Q: I am writing for my Aunt A. My grandmother died in the 90's. She had a living trust that gave her house to her two daughters, Aunt A and Aunt B. Aunt A took care of my grandmother towards the end of her life, and the trust was changed to give her 3/4 interest in the house. Grandmother died in a nursing home, paid for by the county. Aunt A has lived in the house all these years, taking no action to close the trust or anything. She was afraid she couldn't afford to pay the attorney to do the administrative work required, afraid that the county would want some money for grandmother's care, and afraid Aunt B would find out she got more interest in the house. So she's done nothing at all. Aunt A is having health problems and needs to refinance the house for money to take care of her health and because the house is in disrepair.
My question is this: what is her legal liability at this point? She is afraid to take any action, because she doesn't know what the ramifications will be.
Any information or advice you can give us would be greatly appreciated! --Joy, Sacramento, CA
A: Based on your question, it sounds as if Aunt A is named as the trustee of your grandmother's trust. Trustees owe fiduciary duties to the beneficiaries of a trust, which, in this case, would be Aunt A and Aunt B, and maybe others. You do not mention who are the beneficiaries of your grandmother's other trust assets (bank accounts, personal property, etc.), but Aunt A would owe the same fiduciary duties to them.
Aunt A's specific duties regarding trust assets, including the house, will depend on the exact provisions of your grandmother's trust. Generally, however, Aunt A has a duty to keep all the beneficiaries informed about the trust, to properly manage the trust assets, not to prefer one beneficiary over the other, and not to use trust assets for her personal benefit.
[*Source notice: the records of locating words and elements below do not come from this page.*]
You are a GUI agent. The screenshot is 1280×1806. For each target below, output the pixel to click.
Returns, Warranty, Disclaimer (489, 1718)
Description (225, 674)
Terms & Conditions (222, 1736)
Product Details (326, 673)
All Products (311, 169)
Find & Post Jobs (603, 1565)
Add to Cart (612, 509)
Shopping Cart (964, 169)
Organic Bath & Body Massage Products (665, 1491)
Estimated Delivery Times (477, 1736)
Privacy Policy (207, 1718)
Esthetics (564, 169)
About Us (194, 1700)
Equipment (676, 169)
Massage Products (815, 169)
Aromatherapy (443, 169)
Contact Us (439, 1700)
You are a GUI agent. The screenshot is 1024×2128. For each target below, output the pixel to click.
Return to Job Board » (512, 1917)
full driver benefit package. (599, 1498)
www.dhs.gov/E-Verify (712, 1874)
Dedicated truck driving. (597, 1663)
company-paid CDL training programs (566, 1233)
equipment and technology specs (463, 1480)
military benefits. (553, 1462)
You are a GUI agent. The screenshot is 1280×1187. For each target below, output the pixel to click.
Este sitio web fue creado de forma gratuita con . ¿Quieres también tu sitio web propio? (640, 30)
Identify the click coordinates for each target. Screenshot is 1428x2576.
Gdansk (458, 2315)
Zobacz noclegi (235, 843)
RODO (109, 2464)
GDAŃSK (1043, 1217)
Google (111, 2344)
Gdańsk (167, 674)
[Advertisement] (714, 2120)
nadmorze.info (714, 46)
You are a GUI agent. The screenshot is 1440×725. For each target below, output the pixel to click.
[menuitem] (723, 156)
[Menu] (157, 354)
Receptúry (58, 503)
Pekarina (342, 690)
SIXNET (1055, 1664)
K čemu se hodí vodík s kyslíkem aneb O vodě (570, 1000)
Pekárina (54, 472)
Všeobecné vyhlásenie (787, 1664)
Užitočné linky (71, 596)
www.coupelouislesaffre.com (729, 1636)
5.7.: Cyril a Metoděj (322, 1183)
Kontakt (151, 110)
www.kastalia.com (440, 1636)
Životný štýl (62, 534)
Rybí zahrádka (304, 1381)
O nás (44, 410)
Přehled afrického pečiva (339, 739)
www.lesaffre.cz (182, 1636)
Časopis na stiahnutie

Aunt A could be liable to Aunt B (and any other beneficiaries) for her failure to properly administer the trust after your grandmother's death. I would strongly recommend that Aunt A consult with an attorney who is experienced in trust administration as soon as possible, because the longer she waits and the more actions she takes with regard to the house, the more difficult the issues become. With knowledge of the trust agreement and more specific facts, an experienced attorney can advise Aunt A on how to approach Aunt B (and any other trust beneficiaries) about these issues.